DITORS’ NOTE: The Trump/Pence regime has attacked NAFTA as a “job killer” and a “bad deal” for America. This demagoguery covers up the real truth about NAFTA, including whose lives it has actually devastated. Trump’s attacks on NAFTA are part of his campaign to target immigrants, whip up “America First” xenophobia, and make U.S. imperialism’s domination of Mexico and other countries even more ruthless and predatory. We encourage readers to share this installment of American Crime widely. It is essential reading in this time of Trump/Pence fascism.

American Crime

Case # 55: The 1994 North American Free Trade Agreement—NAFTA (Part 1)

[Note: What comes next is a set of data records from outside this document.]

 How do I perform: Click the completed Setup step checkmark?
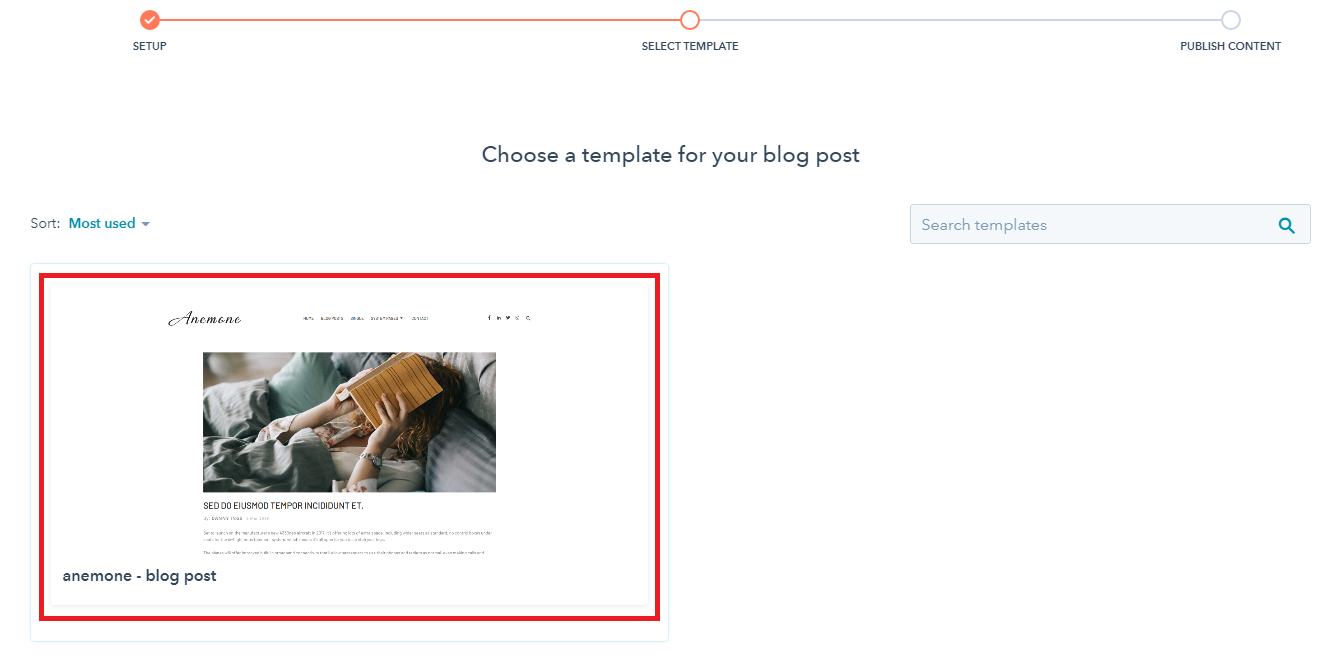[150, 20]
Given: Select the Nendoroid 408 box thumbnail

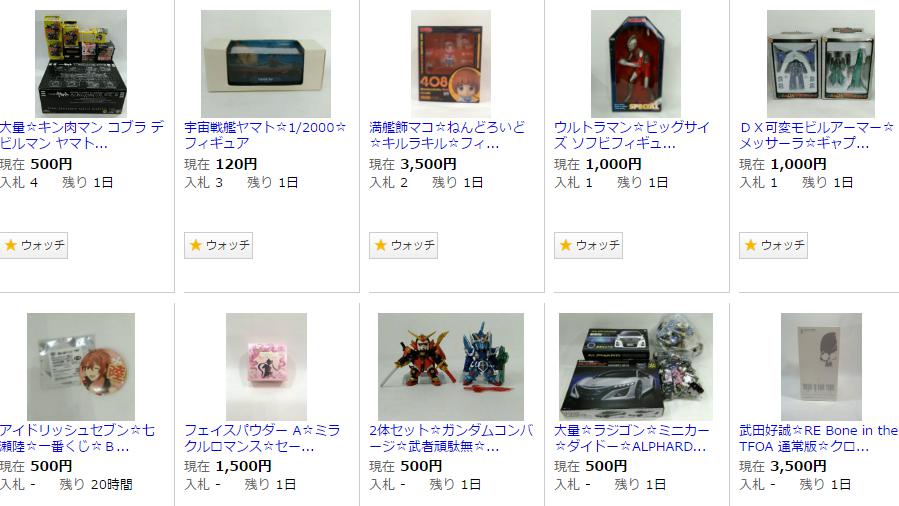Looking at the screenshot, I should click(x=451, y=64).
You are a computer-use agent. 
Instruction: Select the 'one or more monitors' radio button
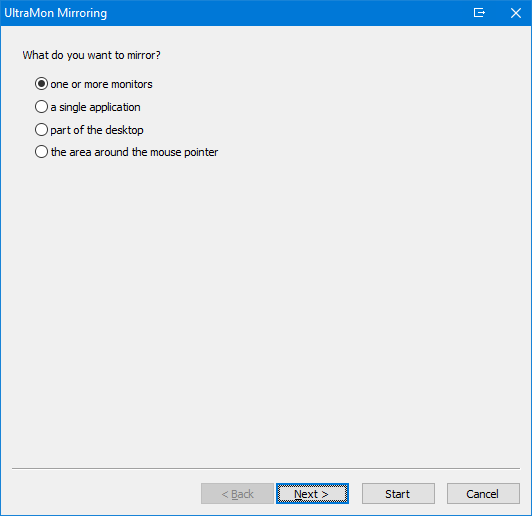click(41, 84)
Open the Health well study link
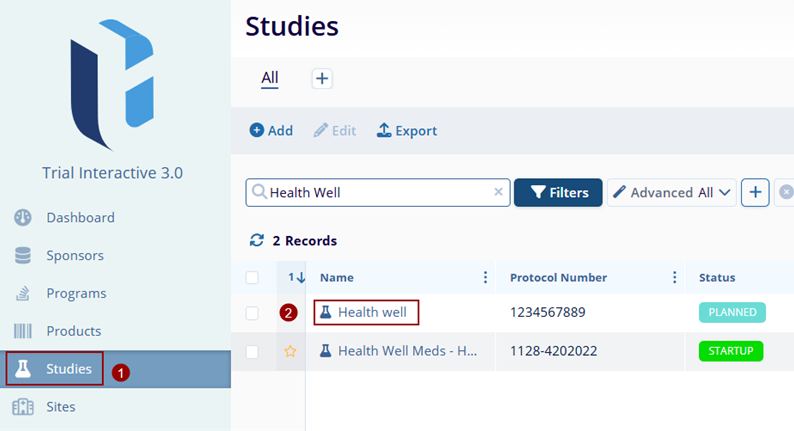The height and width of the screenshot is (431, 794). (371, 312)
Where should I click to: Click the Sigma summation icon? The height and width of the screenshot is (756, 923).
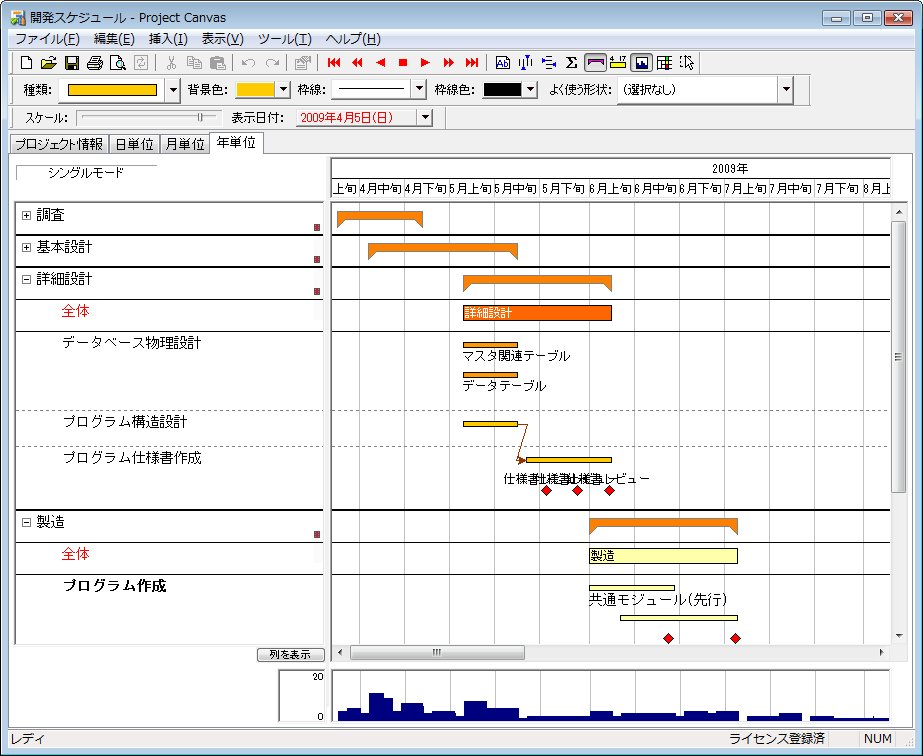tap(571, 63)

November 13, 2017 | Revolution Newspaper | revcom.us

Bob Avakian recently wrote that one of three things that has “to happen in order for there to be real and lasting change for the better: People have to fully confront the actual history of this country and its role in the world up to today, and the terrible consequences of this.” (See “3 Things that have to happen in order for there to be real and lasting change for the better.”)
In that light, and in that spirit, “American Crime” is a regular feature of revcom.us. Each installment focuses on one of the 100 worst crimes committed by the U.S. rulers—out of countless bloody crimes they have carried out against people around the world, from the founding of the U.S. to the present day.
American Crime

See all the articles in this series.




A “free trade” agreement between the U.S., Canada and Mexico known as NAFTA (North American Free Trade Agreement) was implemented in 1994 with much fanfare. In reality, NAFTA was a predatory treaty whose effect was to ratchet up the cruel and reckless plunder of Mexico and its people.  But the most damaging effects of NAFTA in Mexico lay in the changes it brought to Mexico’s countryside. There it inflicted vulture-like destruction to millions of small and medium peasant farmers, especially its corn farmers.  Here, Mexican farmers protest the end of import protections for their country's corn and bean crops in Mexico City, 2008. (Photo: AP)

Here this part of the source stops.